Foi há poucas semanas que um pequeno grupo muito particular de bebés da Califórnia, EUA, recebeu a mais desejada injeção dos dias de hoje. Trata-se de uma vacina para os proteger da Covid-19 – mas aquela imunização não está disponível para mais ninguém porque os bebés em causa não são humanos, mas macacos. Os 16 animais do Centro de Investigação de Primatas da região protagonizam um ensaio de características únicas. É que, até agora, não se iniciou qualquer ensaio de uma vacina específica para crianças nem há ideia de quando se poderá inocular os mais novos.
Isso até poderia ser algo menor, tendo em conta que a doença tem poupado as crianças e as escolas não se revelaram focos de contágio. Mas para um grupo crescente de médicos e investigadores, é uma preocupação: no seu entender, enquanto não se vacinarem as crianças não será possível vencer a Covid-19.
“Uma vacina pediátrica não ajudará só as crianças. É cada vez mais claro que pode ser a base para eliminar a Covid-19 de toda a população”, considera Sallie Permar, uma das imunologistas que coordena o tal ensaio cínico em macacos – a defender publicamente que a imunização das crianças ajuda a reduzir a propagação da doença na sua comunidade. E não é a única a pensar assim.
Segundo uma carta da Associação Americana de Pediatria recentemente enviada à FDA, a agência americana que regula a comercialização de fármacos e alimentos, é mesmo “contrário ao princípio ético da justiça distributiva permitir que as crianças assumam encargos durante a pandemia, mas não tenham a oportunidade de beneficiar de uma vacina por não terem sido incluídas nos ensaios”.
A importância das crianças…
É claro que os defensores da investigação de vacinas em crianças também sabem bem qual a razão para a prioridade estar a ser dada aos adultos, dado o número imenso de contágios e mortes dos mais velhos em todo o mundo. Além disso, os ensaios em curso também seguem as orientações dadas para o desenvolvimento de uma imunização para a Covid-19: primeiro estabelece-se a segurança e eficácia em adultos e só depois se passa para as crianças. Mas, insistem aqueles peritos, será imprudente esperar até ao fim dos ensaios para começar a pensar em adaptar o processo aos mais pequenos.
Sem grande alarido, há quem se esteja a mexer para alterar esta ordem de coisas. A Pfizer, por exemplo, já tem aprovação da FDA para incluir jovens a partir dos 12 anos nos seus ensaios clínicos, embora por enquanto apenas tenha inscrito jovens de 16 e 17 anos nesses procedimentos. Não é a única. As concorrentes Johnson & Johnson e a AstraZeneca fizeram igualmente saber que muito em breve tencionam começar a testar as suas vacinas na população mais jovem. “O registo de crianças começará assim que forem recolhidos dados suficientes em adultos”, confirmou oficialmente aquela última farmacêutica.. Ainda assim nada de entusiasmos precipitados. Afinal, há menos de um mês, o Centro de Prevenção e Controlo de Doenças (CDC) dos EUA, reconheceu que “entre as primeiras vacinas contra a Covid-19 não estarão as recomendadas para os mais novos.”
…para quebrar o processo
A questão assume uma importância cada vez maior tendo em conta que as crianças são um alvo de vacinação eficaz por várias razões. Antes de mais, porque tendem a produzir respostas imunitárias mais fortes do que os adultos, enquanto os sistemas imunitários destes enfraquecem consideravelmente, sobretudo com o avançar da idade. Como diz Koen Van Rompay, virologista que está também a participar no estudo com os pequenos símios, na Califórnia, “ao se iniciar a imunização numa idade precoce, prepara-se as crianças para uma melhor imunidade a longo prazo”.

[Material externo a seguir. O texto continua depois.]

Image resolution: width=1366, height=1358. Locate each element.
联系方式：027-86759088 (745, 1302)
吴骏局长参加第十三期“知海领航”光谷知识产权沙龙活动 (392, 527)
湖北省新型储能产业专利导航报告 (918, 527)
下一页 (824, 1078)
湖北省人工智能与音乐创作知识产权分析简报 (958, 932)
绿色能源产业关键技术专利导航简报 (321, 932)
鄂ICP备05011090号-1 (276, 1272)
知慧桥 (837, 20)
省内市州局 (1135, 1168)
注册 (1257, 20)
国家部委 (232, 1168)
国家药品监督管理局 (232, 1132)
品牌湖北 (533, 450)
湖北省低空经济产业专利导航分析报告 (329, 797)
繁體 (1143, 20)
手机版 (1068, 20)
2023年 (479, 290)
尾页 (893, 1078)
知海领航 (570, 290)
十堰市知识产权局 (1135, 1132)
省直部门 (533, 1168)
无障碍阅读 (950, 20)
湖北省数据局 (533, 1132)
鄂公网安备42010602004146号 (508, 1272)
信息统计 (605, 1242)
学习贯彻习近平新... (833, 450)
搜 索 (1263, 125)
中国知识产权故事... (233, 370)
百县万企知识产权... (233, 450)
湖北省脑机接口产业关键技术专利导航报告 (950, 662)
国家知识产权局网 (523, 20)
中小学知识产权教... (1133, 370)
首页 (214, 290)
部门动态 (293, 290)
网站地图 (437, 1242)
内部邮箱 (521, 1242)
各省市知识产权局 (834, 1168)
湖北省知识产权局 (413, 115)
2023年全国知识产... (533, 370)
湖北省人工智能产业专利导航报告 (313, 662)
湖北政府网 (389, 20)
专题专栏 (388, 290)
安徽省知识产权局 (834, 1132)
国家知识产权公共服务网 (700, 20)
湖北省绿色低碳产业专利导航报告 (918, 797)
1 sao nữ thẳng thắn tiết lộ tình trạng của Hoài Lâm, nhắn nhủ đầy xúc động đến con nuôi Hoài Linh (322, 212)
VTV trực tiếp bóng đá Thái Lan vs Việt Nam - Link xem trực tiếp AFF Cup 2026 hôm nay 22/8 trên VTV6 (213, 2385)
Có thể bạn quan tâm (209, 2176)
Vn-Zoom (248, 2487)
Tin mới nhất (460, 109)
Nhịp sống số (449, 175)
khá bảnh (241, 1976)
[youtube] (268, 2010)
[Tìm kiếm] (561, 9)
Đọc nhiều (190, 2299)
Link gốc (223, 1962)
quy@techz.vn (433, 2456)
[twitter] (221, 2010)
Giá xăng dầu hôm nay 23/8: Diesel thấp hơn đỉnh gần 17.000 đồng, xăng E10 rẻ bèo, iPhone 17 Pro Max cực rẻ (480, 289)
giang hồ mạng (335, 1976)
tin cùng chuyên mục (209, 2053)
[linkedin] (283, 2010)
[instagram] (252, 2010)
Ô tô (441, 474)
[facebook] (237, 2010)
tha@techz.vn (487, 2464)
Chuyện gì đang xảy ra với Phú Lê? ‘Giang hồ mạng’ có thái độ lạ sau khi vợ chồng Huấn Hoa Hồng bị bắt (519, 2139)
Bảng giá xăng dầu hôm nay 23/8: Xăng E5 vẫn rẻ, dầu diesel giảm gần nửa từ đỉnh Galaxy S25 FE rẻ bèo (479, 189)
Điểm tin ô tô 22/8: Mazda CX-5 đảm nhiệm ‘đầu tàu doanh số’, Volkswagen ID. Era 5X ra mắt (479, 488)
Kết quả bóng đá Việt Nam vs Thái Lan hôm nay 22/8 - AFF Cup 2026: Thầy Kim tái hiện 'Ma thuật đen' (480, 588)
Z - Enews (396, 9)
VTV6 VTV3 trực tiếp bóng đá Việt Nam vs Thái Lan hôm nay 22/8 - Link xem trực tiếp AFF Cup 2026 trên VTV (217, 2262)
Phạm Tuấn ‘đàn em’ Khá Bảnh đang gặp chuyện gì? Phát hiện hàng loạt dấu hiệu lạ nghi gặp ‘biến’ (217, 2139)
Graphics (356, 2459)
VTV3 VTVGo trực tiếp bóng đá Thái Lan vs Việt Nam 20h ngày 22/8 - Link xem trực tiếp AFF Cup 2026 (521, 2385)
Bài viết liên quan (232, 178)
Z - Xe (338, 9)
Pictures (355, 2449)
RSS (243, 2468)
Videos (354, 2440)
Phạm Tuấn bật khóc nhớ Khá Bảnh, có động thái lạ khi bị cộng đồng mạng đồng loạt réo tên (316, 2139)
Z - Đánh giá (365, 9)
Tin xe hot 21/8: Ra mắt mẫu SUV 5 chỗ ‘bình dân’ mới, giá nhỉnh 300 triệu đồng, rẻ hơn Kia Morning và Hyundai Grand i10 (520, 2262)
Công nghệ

Além disso, há um argumento muito prático. A adesão às vacinas é muito maior quando o alvo são as populações mais jovens – as taxas, de acordo com o CDC, vão dos 80 aos 90 por cento. Já os adultos revelam muito menos entusiasmo em receber as suas vacinas, e têm uma percentagem de participação muito menor. Poderemos considerar que, em regra, uma vacina Covid-19 possa atrair mais adeptos, mas há mais fatores a ter em conta – por exemplo, que a vacinação apenas dos adultos pode não permitir a tão almejada imunidade de grupo. E isso poderá estar a escapar-nos. “O que estamos a dizer”, sublinha ainda Van Rompay, “é que, se conseguíssemos quebrar o ciclo de transmissão em crianças, mais facilmente podemos ajudar a proteger a população mais velha”.